A spinal cord injury can damage neuronal connections required for both motor and sensory function. Barriers to regeneration within the central nervous system, including an absence of neurotrophic stimulation, impair the ability of injured neurons to reestablish their original circuitry. Exogenous neurotrophin administration has been shown to promote axonal regeneration and outgrowth following injury. The neurotrophins possess chemotrophic properties that guide axons toward the region of highest concentration. These growth factors have demonstrated potential to be used as a therapeutic intervention for orienting axonal growth beyond the injury lesion, toward denervated targets.
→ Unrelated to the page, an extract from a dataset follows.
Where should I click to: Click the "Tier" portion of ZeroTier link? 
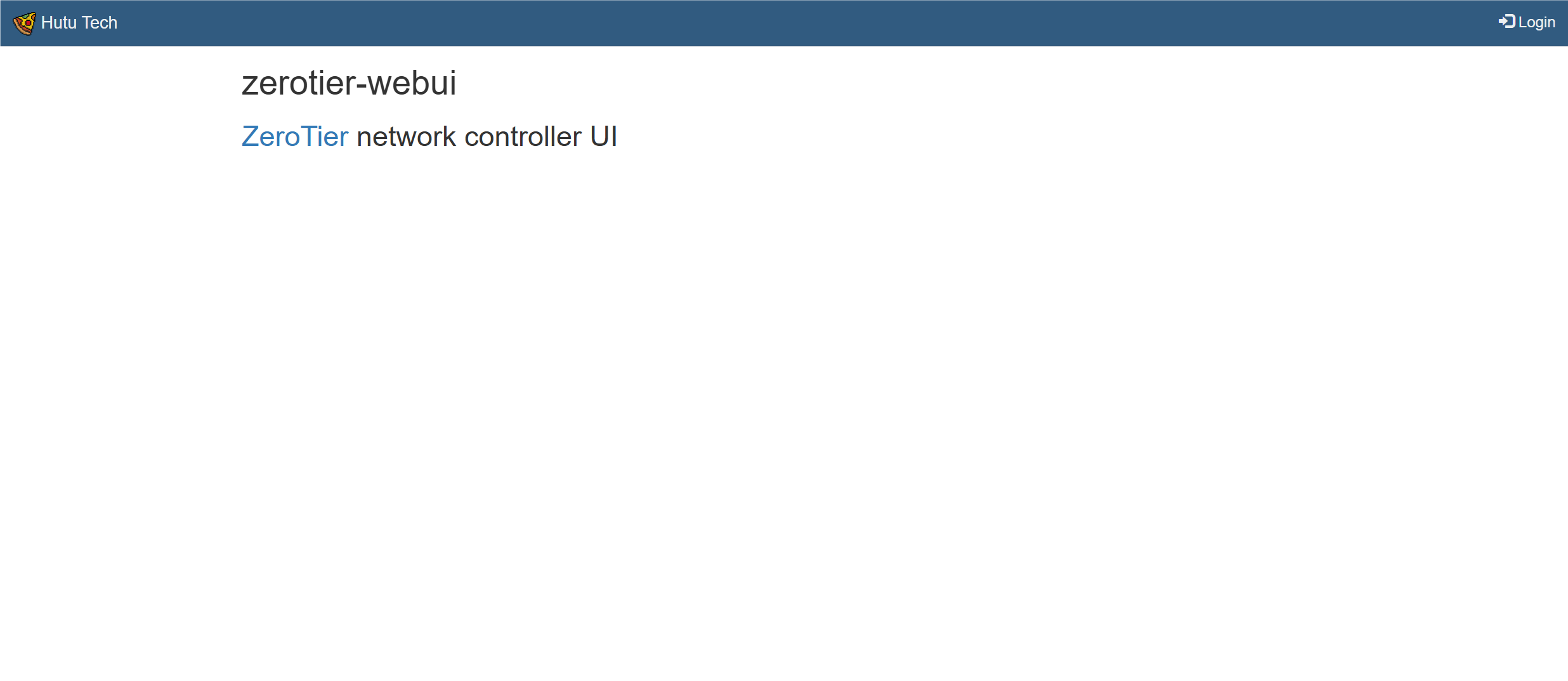(x=325, y=136)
However, the success of this approach is dependent on the appropriate spatiotemporal distribution of these molecules to ensure detection and navigation by the axonal growth cone. A number of in vitro gradient-based assays have been employed to investigate axonal response to neurotrophic gradients. Such platforms have helped elucidate the potential of applying a concentration gradient of neurotrophins to promote directed axonal regeneration toward a functionally significant target. Here, we review these techniques and the principles of gradient detection in axonal guidance, with particular focus on the use of neurotrophins to orient the trajectory of regenerating axons.